■ **SET TASK**:
Starting at the line that contains "Describe the element at coordinates (1837, 556)" and ending with the last line of the entries, present those lines as a numbered list, leaving out any blank lines.

■ **DATA**:
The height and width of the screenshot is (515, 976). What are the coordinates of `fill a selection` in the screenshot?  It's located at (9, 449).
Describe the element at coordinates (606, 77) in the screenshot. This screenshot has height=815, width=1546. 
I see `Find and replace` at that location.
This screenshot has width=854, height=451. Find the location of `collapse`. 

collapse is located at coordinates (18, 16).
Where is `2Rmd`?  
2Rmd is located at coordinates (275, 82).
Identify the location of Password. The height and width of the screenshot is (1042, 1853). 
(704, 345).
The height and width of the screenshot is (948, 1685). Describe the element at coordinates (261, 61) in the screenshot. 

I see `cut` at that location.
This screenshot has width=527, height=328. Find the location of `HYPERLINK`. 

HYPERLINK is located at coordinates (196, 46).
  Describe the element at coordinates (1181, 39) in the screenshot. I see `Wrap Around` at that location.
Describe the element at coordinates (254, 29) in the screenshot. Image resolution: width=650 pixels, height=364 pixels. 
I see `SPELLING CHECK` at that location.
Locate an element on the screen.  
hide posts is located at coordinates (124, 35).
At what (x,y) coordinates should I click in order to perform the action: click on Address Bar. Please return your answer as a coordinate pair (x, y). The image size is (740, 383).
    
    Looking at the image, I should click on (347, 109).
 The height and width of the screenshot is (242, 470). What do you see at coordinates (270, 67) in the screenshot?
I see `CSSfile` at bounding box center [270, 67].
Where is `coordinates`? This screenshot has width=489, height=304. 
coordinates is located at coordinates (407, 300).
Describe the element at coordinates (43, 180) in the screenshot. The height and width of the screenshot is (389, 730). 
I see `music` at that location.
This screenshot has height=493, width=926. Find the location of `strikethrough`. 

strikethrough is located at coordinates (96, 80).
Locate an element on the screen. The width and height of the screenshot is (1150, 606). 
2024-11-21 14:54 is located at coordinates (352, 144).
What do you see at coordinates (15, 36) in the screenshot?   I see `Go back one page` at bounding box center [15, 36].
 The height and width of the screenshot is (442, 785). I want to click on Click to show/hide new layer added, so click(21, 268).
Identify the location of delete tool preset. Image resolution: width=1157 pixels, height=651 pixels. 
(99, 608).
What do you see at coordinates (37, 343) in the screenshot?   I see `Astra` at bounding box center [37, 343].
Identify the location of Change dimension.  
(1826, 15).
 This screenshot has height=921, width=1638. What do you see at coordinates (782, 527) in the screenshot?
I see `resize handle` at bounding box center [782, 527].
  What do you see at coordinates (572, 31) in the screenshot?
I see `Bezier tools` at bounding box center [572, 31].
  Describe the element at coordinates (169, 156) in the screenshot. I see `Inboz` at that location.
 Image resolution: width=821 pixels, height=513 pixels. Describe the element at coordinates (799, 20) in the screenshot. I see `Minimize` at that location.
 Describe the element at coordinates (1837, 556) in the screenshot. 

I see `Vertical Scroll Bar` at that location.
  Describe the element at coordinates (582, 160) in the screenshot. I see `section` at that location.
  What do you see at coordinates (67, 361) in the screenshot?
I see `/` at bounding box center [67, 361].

■ **RESULT BELOW**:
1.  Describe the element at coordinates (1837, 556) in the screenshot. 
2. I see `Vertical Scroll Bar` at that location.
3.   Describe the element at coordinates (582, 160) in the screenshot. I see `section` at that location.
4.   What do you see at coordinates (67, 361) in the screenshot?
5. I see `/` at bounding box center [67, 361].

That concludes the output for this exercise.